In early 1973, Procter & Gamble produced the very first bar-coded coupons, for Tide, Charmin, Ivory Liquid and Pringles potato chips. Coupons were specially coded to deduct, rather than add, a set value from a shopper’s total. Those four coupons were tested alongside all of the bar-coded products, at that Cincinnati Kroger store.

While the concept of scannable coupons survived and thrived over the next 40 years, that initial test was not a resounding success. At that time, the bar codes being tested were printed in a circular “bullseye” pattern, so they could be scanned no matter which way a cashier handled the product or coupon. It made sense, in theory, but smudges during printing could easily make the bullseye bar code unreadable. A competing, rectangular design was ultimately adopted as the standard, which remains in use today.
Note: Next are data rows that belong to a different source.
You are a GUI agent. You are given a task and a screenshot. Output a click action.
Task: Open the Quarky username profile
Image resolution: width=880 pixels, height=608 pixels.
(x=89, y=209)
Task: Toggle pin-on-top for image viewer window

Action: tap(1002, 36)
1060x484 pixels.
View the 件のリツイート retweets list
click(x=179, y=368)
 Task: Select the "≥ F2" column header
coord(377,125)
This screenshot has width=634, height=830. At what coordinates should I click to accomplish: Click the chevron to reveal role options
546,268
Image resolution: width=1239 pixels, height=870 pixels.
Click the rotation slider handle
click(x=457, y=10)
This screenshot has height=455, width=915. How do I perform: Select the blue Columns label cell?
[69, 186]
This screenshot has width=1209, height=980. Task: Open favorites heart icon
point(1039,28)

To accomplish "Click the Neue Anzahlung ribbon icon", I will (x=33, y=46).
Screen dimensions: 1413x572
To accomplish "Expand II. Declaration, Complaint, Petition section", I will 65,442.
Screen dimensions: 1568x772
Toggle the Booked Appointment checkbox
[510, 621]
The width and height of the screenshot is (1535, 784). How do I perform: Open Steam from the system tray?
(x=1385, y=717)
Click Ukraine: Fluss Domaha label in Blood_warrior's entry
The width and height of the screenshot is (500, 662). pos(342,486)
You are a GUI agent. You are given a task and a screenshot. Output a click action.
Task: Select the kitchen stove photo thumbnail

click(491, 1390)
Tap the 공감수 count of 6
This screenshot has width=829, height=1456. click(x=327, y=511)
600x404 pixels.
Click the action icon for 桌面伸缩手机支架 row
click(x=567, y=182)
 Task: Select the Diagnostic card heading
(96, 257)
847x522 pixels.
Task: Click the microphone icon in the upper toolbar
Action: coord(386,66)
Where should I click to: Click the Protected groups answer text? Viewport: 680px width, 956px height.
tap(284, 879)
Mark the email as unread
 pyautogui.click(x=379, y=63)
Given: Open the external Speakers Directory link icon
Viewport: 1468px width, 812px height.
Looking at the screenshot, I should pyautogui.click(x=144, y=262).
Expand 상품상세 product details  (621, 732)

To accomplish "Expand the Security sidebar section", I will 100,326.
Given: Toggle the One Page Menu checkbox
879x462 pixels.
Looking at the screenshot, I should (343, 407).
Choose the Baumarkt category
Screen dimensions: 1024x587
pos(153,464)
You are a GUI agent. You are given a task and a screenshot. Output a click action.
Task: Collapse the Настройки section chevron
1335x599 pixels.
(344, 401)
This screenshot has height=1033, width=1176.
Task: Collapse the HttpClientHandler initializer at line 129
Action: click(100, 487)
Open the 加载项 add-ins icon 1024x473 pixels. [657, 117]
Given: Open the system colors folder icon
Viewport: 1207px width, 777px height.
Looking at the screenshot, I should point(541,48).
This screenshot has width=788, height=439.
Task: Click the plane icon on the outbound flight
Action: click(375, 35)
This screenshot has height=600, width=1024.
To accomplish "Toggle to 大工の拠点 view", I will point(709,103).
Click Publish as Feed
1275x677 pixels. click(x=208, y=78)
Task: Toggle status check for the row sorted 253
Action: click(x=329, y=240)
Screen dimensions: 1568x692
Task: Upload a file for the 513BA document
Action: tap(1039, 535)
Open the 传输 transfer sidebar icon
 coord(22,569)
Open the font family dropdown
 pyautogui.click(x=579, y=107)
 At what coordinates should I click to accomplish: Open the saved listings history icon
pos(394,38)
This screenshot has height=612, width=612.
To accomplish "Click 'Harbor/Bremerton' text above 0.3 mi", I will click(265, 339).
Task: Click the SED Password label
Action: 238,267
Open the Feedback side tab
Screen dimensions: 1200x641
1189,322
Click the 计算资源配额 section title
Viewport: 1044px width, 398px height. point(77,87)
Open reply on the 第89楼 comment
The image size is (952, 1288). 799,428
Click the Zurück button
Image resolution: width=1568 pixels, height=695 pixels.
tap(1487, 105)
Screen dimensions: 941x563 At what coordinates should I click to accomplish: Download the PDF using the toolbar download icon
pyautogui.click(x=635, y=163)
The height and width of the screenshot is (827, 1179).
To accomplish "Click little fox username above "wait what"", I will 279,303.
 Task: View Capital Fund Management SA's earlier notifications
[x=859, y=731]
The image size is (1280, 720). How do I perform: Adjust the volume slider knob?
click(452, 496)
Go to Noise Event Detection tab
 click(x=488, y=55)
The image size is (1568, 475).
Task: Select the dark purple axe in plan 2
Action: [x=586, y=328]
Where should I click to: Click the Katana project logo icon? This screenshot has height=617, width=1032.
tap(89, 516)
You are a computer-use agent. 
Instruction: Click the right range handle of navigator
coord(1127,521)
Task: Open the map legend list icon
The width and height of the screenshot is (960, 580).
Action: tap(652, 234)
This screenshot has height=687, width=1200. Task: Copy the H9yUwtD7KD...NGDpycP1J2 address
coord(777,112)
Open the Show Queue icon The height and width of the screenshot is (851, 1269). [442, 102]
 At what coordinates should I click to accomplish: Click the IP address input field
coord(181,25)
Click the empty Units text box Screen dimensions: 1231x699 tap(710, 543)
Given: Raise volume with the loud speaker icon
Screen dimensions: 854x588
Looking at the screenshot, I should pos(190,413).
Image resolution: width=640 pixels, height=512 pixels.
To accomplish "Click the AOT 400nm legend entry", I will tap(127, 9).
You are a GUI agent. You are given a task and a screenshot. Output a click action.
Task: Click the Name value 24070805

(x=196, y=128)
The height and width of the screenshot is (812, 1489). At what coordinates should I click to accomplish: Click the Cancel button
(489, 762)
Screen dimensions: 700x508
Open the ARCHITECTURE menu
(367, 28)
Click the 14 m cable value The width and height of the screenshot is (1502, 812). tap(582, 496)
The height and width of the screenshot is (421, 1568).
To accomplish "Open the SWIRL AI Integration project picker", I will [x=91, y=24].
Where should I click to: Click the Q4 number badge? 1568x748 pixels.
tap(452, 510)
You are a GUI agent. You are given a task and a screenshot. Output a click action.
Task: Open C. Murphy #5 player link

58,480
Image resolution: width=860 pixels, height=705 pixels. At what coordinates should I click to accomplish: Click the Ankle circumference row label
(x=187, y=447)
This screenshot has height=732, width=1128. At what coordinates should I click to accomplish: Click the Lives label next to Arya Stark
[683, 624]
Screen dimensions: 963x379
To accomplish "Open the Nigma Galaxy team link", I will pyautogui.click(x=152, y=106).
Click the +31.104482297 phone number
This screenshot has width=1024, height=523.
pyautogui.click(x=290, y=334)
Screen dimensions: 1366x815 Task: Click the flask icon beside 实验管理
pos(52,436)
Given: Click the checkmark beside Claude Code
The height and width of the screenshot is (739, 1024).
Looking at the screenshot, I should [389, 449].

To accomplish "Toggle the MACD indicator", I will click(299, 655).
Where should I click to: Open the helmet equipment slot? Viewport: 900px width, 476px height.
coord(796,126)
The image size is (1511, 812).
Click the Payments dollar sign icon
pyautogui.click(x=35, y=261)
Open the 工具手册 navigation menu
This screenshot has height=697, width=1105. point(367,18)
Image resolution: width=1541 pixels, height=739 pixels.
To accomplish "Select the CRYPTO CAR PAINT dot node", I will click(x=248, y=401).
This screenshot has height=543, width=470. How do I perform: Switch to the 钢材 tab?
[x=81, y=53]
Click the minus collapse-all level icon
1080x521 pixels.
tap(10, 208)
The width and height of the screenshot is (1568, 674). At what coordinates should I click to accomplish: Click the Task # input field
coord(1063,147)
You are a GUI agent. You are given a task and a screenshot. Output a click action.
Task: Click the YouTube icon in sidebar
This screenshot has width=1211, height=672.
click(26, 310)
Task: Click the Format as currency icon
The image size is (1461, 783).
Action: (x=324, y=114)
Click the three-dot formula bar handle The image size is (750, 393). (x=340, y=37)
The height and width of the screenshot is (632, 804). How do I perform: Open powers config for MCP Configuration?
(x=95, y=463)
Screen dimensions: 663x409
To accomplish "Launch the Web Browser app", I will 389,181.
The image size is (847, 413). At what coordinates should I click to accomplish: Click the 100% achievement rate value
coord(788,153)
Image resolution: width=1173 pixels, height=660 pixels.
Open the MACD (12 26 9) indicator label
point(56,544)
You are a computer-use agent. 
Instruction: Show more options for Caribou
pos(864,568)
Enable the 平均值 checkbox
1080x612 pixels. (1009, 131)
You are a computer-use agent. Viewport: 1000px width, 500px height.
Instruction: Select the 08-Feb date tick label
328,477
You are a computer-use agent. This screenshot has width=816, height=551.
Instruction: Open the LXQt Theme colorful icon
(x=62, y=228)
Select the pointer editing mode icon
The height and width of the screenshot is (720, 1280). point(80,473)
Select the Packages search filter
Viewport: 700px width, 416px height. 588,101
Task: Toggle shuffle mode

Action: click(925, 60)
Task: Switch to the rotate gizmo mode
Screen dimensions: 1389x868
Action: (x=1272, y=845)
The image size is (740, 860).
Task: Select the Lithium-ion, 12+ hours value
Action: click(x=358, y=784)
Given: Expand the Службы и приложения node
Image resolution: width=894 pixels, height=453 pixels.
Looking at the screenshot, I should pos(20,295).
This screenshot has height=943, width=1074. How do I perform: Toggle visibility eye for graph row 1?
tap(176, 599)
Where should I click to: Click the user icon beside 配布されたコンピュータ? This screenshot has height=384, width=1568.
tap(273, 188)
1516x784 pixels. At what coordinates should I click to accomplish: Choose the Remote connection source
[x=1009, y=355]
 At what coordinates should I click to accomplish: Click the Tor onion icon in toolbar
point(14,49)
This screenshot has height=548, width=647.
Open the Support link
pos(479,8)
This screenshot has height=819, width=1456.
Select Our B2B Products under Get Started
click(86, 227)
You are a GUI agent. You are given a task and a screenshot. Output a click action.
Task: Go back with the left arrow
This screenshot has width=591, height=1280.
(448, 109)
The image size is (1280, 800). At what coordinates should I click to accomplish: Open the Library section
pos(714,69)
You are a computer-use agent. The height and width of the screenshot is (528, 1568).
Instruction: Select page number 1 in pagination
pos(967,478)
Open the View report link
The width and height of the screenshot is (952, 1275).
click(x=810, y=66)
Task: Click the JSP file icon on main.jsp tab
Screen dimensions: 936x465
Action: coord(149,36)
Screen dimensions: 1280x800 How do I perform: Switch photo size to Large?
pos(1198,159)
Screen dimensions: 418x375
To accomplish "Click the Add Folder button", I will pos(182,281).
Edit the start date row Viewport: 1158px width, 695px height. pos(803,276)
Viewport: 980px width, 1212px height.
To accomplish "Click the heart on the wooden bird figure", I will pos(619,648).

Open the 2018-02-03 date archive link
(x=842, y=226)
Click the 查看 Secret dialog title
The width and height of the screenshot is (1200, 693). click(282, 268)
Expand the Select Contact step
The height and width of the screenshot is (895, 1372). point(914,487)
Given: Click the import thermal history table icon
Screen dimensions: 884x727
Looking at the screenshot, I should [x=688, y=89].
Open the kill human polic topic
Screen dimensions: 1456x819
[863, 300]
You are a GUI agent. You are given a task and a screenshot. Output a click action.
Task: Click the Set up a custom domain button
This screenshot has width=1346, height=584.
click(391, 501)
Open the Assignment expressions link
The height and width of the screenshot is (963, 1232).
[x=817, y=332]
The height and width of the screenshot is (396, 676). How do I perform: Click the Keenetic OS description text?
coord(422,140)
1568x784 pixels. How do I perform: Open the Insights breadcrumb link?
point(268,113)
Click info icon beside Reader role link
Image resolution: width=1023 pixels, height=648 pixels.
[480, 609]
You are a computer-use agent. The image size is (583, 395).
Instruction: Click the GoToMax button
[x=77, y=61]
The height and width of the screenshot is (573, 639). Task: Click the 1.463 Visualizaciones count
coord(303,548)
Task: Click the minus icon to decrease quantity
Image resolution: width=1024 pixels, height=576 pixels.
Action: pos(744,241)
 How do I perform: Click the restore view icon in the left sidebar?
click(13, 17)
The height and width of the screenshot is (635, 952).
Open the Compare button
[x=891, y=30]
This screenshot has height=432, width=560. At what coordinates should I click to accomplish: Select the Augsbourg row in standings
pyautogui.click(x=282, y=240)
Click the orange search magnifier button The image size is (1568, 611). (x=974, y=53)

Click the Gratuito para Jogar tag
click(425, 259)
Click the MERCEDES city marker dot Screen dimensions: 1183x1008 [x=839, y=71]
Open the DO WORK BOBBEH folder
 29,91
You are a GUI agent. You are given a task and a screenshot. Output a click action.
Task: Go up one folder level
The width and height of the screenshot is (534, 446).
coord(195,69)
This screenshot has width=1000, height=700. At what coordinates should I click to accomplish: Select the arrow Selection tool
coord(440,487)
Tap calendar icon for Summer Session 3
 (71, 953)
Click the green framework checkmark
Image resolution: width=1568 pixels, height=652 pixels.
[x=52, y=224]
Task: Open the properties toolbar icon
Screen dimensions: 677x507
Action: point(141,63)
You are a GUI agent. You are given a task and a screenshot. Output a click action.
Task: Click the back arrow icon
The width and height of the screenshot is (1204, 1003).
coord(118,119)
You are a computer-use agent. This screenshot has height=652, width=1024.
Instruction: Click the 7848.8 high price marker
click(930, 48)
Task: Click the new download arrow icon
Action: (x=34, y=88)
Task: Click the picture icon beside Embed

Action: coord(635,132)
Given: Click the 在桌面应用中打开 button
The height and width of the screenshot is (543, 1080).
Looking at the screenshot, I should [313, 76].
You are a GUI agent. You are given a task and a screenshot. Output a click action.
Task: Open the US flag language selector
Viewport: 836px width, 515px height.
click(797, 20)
Still, those pesky smudges remained an issue over the next several years. Manufacturers began producing product labels that incorporated bar codes, eliminating the need for separate bar code stickers. With their high-quality printers, they had an easier time of it than newspaper publishers, who struggled to produce legible coupon bar codes on lower-quality newsprint. By early 1976, a newspaper publishers’ group was finally able to report that “with proper handling methods, the UPC symbol can be satisfactorily reproduced in newspapers for discount coupons”. But by that time, more coupons were appearing in glossy inserts than in newspaper pages anyway (read: “Couponing at 40: Newspapers Go Cuckoo for Coupons”). Even P&G began offering coupons in its very own Sunday insert, introduced in early 1974 and continuing on to this day.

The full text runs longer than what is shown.